Hausdorff and diagonal

Question

Feedback on precision of argument and writing style is much needed.

Suppose that $(X, \mathcal{T})$ is a topological space. Show that if $X$ is Hausdorff, the diagonal $\Delta = \{(x,x) \mid x \in X\}$ is closed in $X \times X$.

ANSWER: Suppose $X$ is Hausdorff. We have to show that $\Delta$ is closed in $X \times X$, it is adequate to show that every point of closure of $\Delta = \{(x,x) \mid x \in X\}$ belongs to $\Delta$. Let $\delta = (u,v)$ be any point of closure of $\Delta$. We have to show that $(u,v) \in \Delta$, i.e $u=v$. Since $\delta = (u,v)$ is a point of closure of $\Delta$, thus for every open neighbourhood $W$ of $u$ and $V$ of $v$, $W(u) \times V (v)\cap \Delta \neq \emptyset$ . Consequently, $W(u) \cap V(v) \neq \emptyset$ for all open neighbourhoods $W,V$ of $u$ and $v$. However since $X$ is Hausdorff, $u$ and $v$ cannot be distinct, and so $u=v$.

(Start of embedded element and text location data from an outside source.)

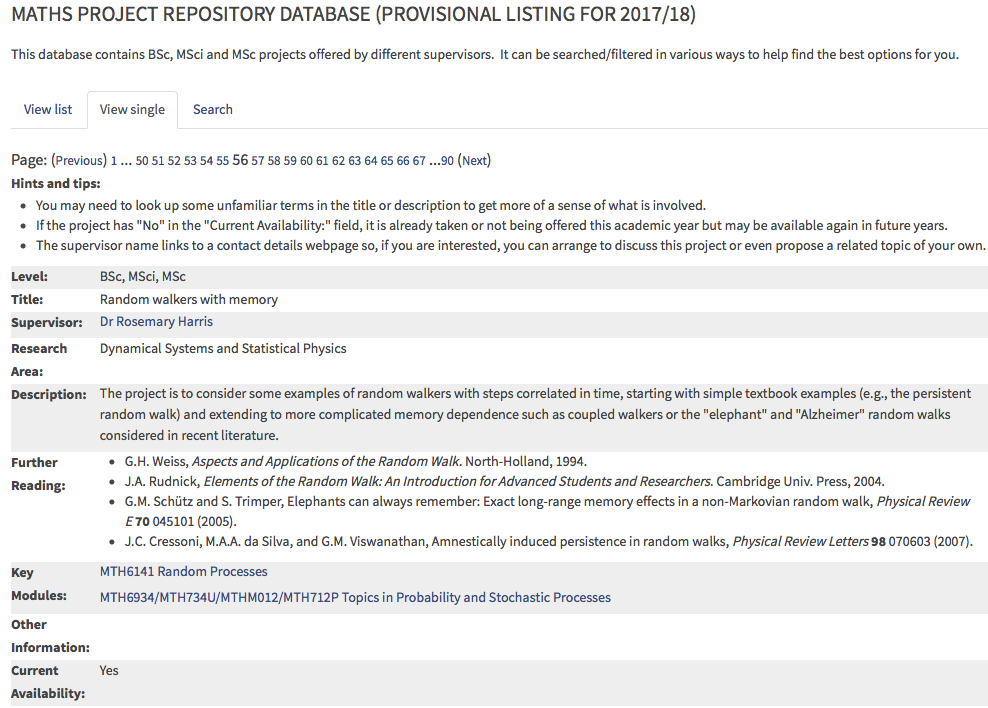Jump to page 90
The image size is (988, 708).
[x=447, y=161]
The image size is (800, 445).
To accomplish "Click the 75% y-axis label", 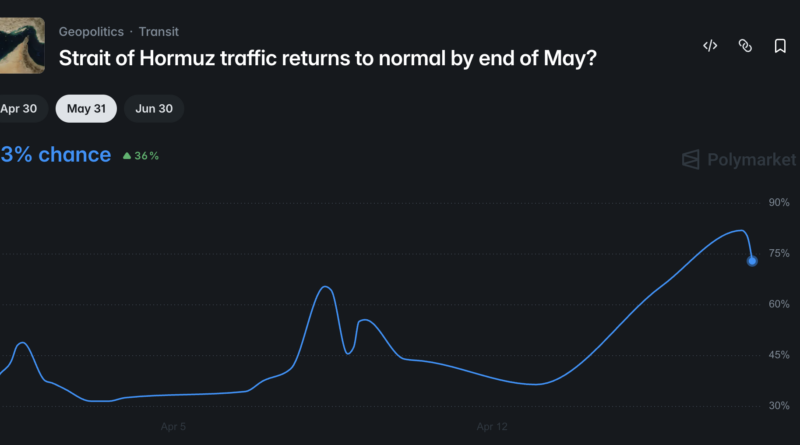I will click(779, 254).
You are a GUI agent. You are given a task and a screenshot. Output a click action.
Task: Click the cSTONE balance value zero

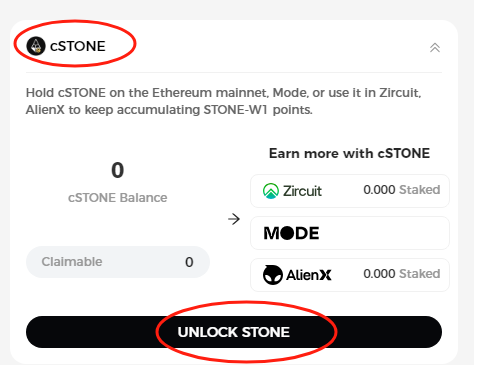pos(118,170)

How can I prove the converse?

Answer 1

$\Delta$ is closed

$\iff$ $X\times X\setminus \Delta$ is open

$\iff$ For any $(u,v)\notin \Delta$ there is an open neighbourhood $W$ disjoint to $\Delta$

$\iff$ For any $(u,v)\notin \Delta$ there is an open base set $W=U\times V$ disjoint to $\Delta$, where $U,V$ are open neighbourhoods of $u$ and $v$, respectively.

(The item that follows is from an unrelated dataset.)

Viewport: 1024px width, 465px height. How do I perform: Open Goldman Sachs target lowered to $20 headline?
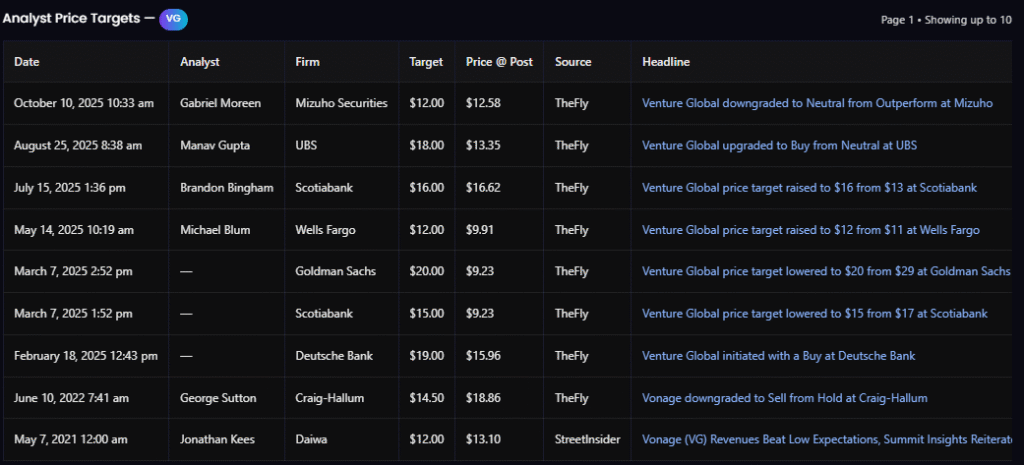point(826,272)
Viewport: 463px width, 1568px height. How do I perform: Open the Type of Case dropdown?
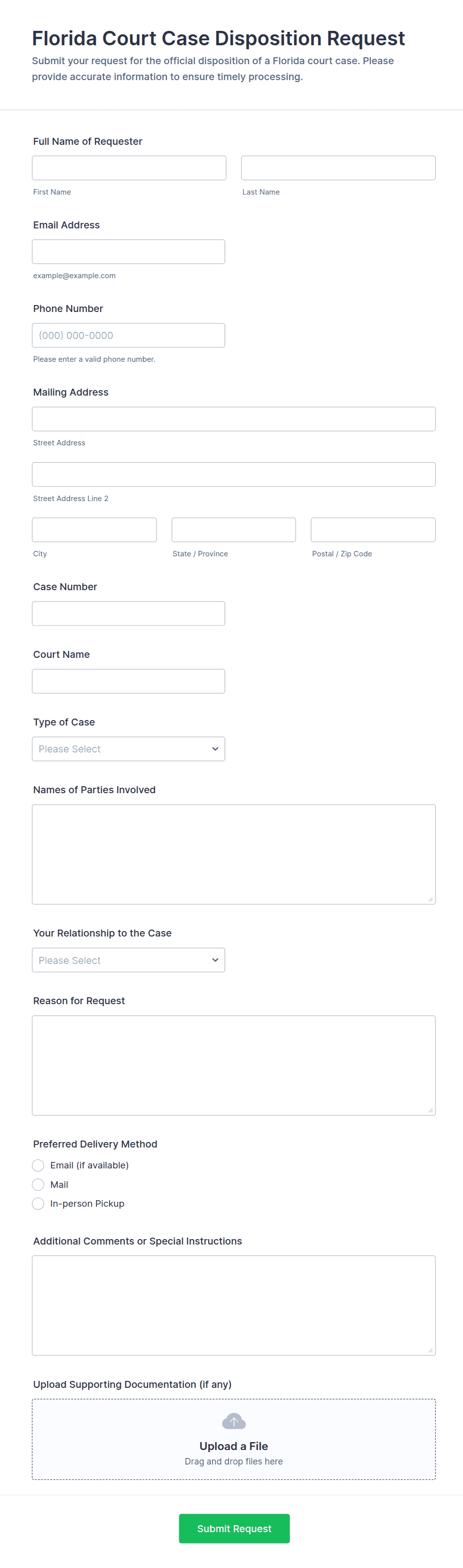coord(128,749)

$\iff$ For any $u,v\in X$ with $u\ne v$ there are neighbourhoods $U\ni u,V\ni v$ such that there is no $z\in X$ with $(z,z)\in U\times V$

$\iff$ For any $u,v\in X$ with $u\ne v$ there are neighbourhoods $U\ni u,V\ni v$ such that $U\cap V=\emptyset$

$\iff$ $X$ is Hausdorff.

Answer 2

First, by definition, the topology on $X \times X$ is the one generated by the base $\mathcal{B} = \left\{ U \times V: U,V \mbox{ open in } X \right\}$. One can easily check that this is indeed a base for a topology, and it is the smallest topology that makes both the projection maps (onto the first and second coordinate) continuous. In general, for an arbitrary product, this is also how the topology is defined (the smallest one to make all projections continuous).

Now, suppose $\Delta$ is closed in $X \times X$. We want to show that $X$ is Hausdorff, so we take any two distinct points $x \neq y$, both in $X$. Then $(x,y)$ is by definition not in $\Delta$ and so, as $\Delta$ is closed, there is a basic open set $U \times V \in \mathcal{B}$ that contains $(x,y)$ and is disjoint from $\Delta$.

Now, $(x,y) \in U \times V$ iff $x \in U$, $y \in V$ and $U,V$ are both open. And they are disjoint, because if $z$ were in both of them, $(z,z) \in \Delta \cap U \times V$, which is a contradiction with the way we chose $U \times V$. So $X$ is Hausdorff.

The reverse implication is essentially the same idea: if $X$ is Hausdorff, then we can show that $\Delta$ is closed by showing any point not in $\Delta$, so a point $(x,y)$ with $x \neq y$, has a neighbourhood that misses $\Delta$ (so it's not in the closure of $\Delta$). Then of course we take disjoint $U$ and $V$, open around $x$ resp. $y$ and of course $U \times V$ is the required neighbourhood again...

Answer 3

I assume that $X\times X$ is endowed with the product topology. Suppose $\Delta$ is closed, and assume to the contrary that $X$ is not Hausdorff. There exist $a,b \in X$ such that for every open neighborhoods $U$ of $a$ and $V$ of $b$ we have $U \cap V \neq \emptyset$. Therefore, every basic neighborhood $U\times V$ of $(a,b)$ in $X\times X$ (with the product topology) satisfies $(U\times V)\cap \Delta \neq \emptyset$. That is $(a,b)\in \bar{\Delta}$, and since $(a,b)\notin \Delta$ we have a contradiction to the fact that $\Delta$ is closed.